:: TASK ::
Among the lines below, take the one holding "Compare Us (556, 1841)", the one holding "Contact Us (849, 1946)", and all lines between them. Set them down exactly.

:: SOURCE INFORMATION ::
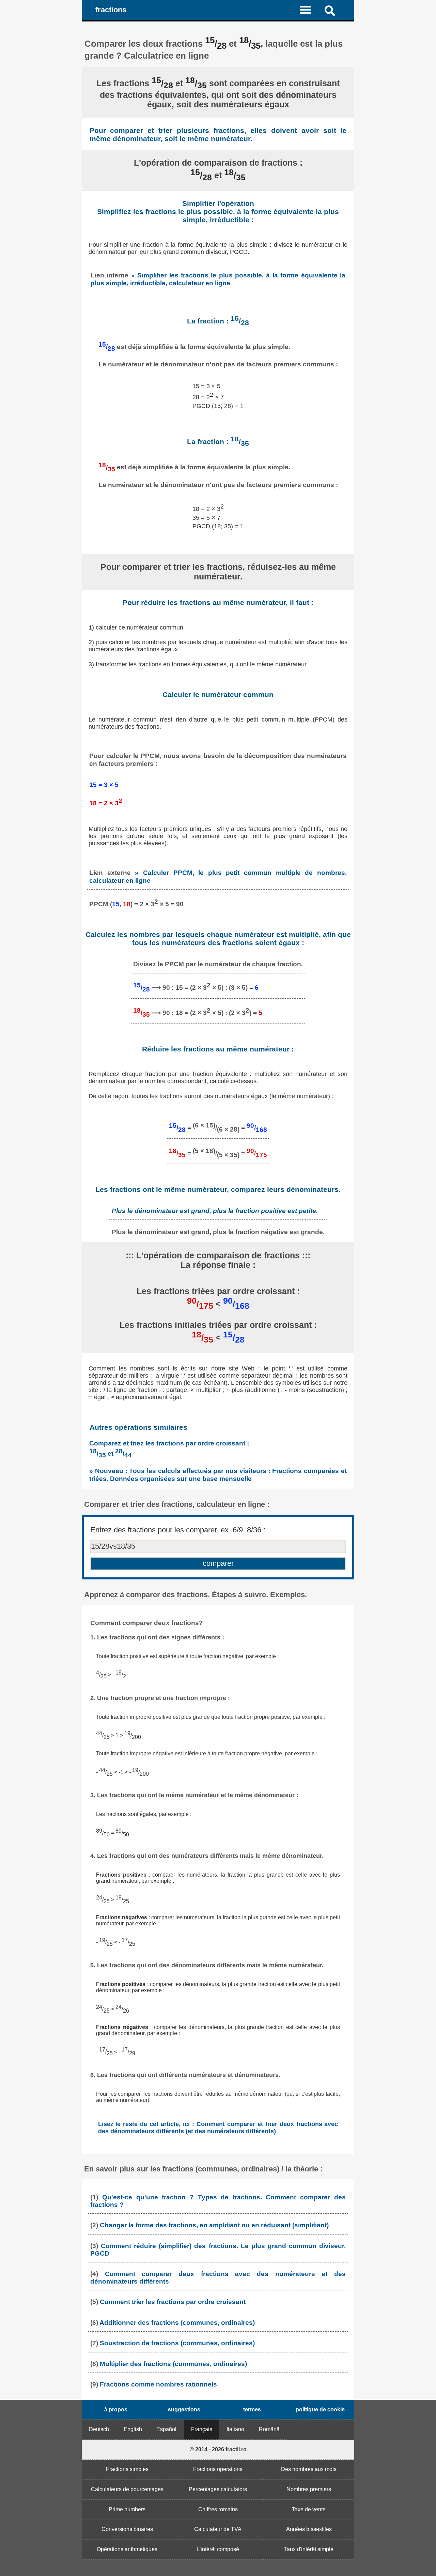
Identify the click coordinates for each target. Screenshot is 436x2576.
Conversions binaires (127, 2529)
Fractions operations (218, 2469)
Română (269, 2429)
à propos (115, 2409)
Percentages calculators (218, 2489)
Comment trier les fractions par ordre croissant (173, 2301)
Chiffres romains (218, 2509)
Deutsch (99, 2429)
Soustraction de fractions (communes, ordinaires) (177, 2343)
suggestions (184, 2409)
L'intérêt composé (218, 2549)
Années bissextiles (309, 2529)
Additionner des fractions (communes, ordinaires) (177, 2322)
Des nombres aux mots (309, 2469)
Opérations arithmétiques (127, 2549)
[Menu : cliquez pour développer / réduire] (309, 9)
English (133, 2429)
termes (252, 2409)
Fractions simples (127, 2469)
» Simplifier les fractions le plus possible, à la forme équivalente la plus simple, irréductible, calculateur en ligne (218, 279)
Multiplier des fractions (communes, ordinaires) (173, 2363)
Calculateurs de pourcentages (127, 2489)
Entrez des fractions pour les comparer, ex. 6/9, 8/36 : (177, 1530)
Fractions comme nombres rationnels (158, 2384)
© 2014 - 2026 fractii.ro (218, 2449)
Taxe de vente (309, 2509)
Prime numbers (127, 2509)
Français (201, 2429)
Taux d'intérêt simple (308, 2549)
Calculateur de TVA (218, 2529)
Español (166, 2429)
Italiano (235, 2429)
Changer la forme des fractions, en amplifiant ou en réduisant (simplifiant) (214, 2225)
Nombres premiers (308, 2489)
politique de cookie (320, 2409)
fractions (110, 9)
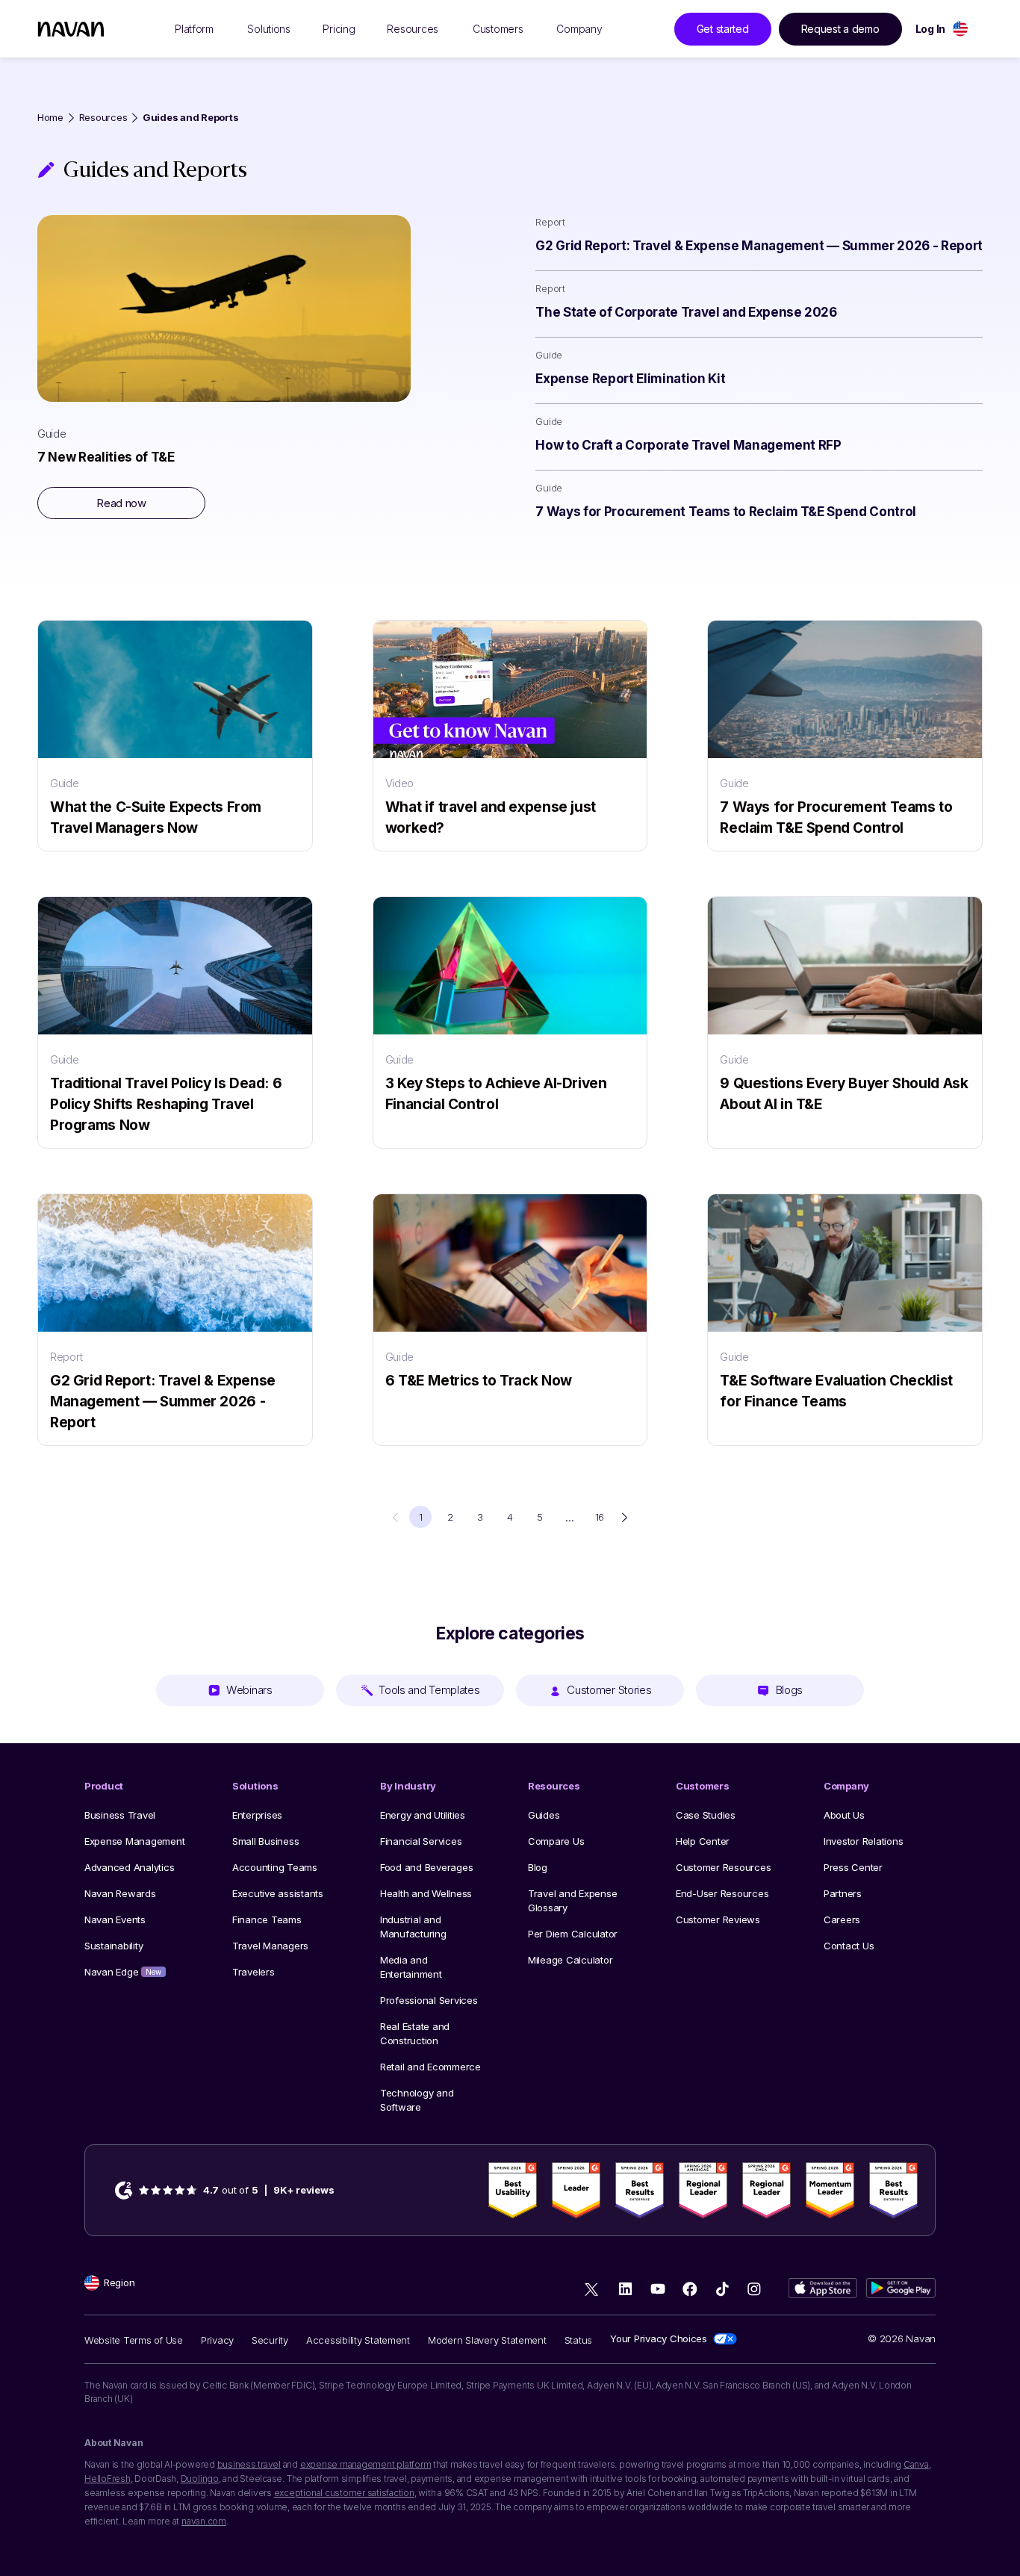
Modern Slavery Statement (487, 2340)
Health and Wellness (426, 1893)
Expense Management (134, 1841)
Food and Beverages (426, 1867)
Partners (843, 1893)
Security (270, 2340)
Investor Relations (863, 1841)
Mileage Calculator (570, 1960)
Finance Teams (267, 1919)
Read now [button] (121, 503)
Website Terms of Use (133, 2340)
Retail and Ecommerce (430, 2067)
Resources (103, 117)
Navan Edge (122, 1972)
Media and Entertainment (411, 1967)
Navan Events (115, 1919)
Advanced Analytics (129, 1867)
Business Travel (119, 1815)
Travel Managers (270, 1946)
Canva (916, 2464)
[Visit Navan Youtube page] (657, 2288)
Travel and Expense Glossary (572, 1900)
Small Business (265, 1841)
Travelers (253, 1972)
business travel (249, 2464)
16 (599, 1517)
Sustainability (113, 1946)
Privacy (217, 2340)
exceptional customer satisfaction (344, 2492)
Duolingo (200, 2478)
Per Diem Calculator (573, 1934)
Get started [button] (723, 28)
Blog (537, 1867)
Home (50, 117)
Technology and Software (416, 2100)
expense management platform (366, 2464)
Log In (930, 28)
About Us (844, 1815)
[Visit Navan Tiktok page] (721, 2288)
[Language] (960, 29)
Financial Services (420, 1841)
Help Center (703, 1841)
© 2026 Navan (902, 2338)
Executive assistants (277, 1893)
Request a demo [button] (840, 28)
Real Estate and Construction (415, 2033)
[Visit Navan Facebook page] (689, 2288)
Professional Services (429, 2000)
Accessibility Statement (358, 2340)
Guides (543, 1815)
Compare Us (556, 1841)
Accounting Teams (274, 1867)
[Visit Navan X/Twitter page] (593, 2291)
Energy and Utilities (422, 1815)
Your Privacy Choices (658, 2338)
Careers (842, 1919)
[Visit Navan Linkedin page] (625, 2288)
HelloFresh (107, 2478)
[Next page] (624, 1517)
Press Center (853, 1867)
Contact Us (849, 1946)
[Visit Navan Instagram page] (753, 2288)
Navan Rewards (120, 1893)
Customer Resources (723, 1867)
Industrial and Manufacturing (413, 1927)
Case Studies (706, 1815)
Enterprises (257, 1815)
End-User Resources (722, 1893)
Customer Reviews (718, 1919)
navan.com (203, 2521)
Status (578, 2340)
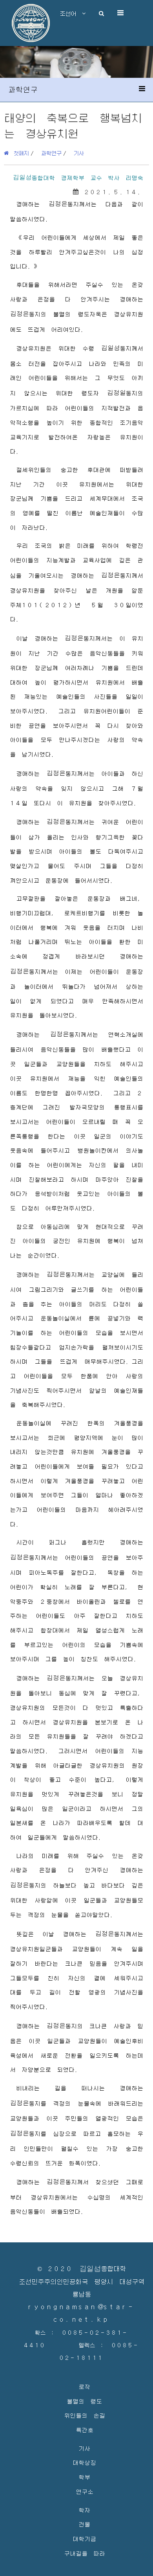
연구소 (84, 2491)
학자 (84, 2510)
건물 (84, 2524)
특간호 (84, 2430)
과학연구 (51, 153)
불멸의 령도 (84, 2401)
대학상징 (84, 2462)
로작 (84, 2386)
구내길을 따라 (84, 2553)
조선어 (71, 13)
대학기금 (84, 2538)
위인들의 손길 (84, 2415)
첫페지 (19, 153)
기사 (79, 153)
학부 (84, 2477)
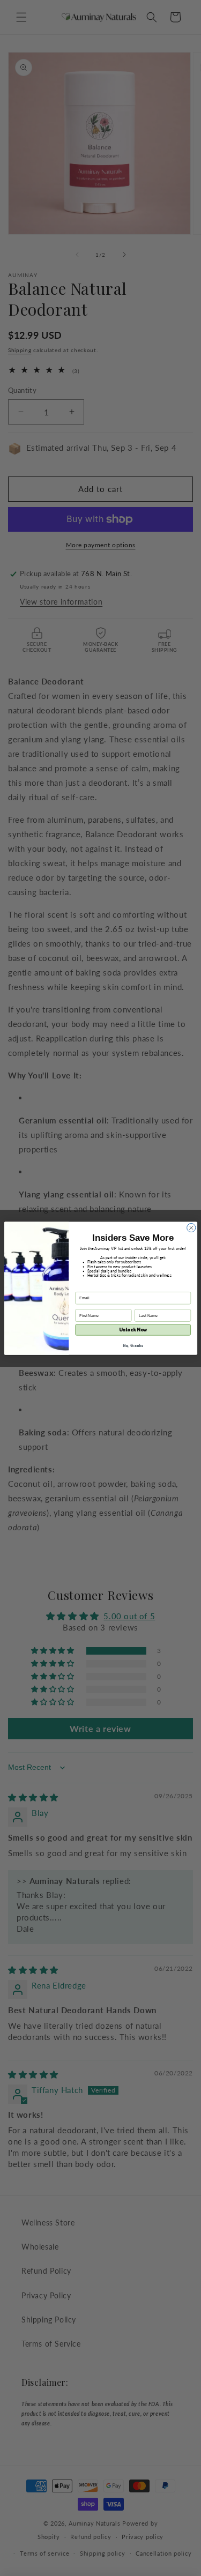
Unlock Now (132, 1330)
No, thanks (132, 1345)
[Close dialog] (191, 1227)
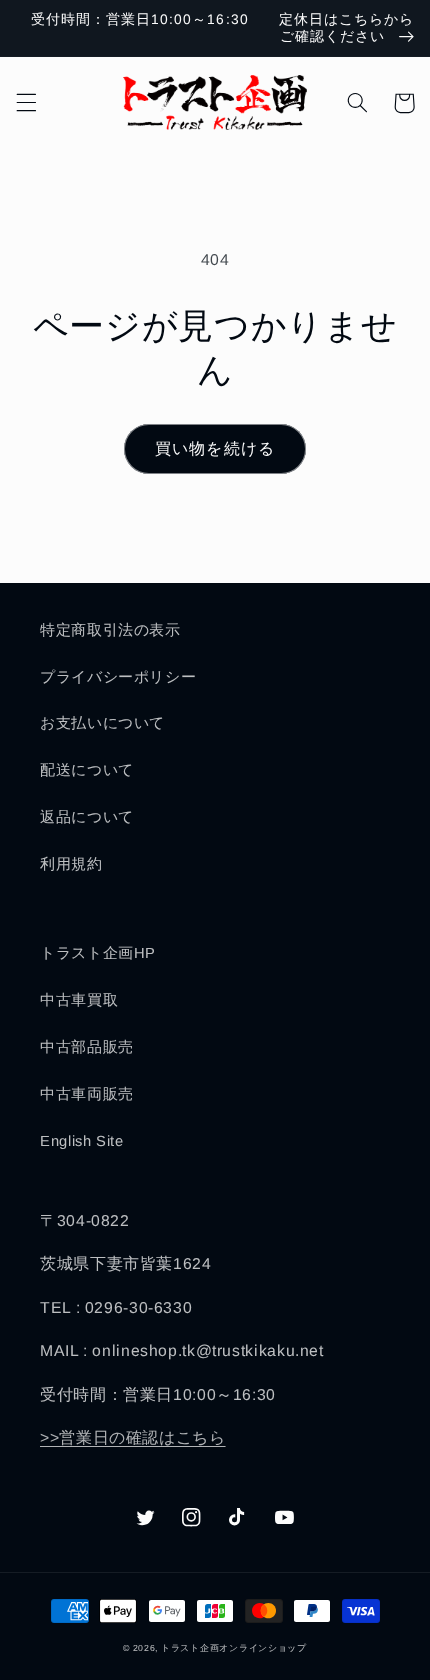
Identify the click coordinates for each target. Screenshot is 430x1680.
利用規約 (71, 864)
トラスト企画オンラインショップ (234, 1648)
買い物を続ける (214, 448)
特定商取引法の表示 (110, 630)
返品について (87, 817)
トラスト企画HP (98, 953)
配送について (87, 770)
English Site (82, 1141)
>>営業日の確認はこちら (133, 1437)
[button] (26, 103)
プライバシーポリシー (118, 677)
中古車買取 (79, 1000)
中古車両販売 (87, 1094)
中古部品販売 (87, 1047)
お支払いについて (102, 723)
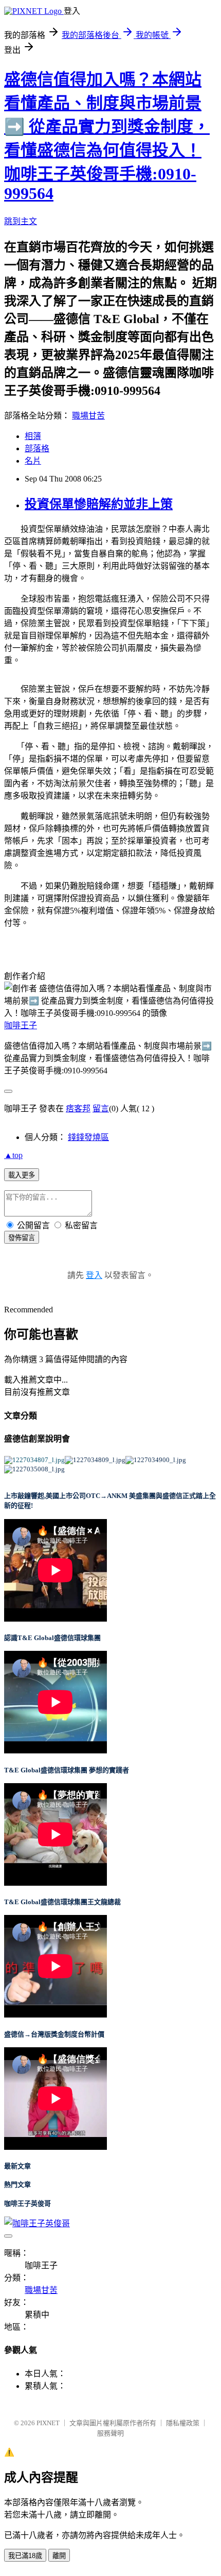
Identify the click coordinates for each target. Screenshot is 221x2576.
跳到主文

:: OUTPUT ::
Compare Us (556, 1841)
Accounting Teams (274, 1867)
[Visit Navan X/Twitter page] (593, 2291)
Energy and Utilities (422, 1815)
Your Privacy Choices (658, 2338)
Careers (842, 1919)
[Visit Navan Linkedin page] (625, 2288)
HelloFresh (107, 2478)
[Next page] (624, 1517)
Press Center (853, 1867)
Contact Us (849, 1946)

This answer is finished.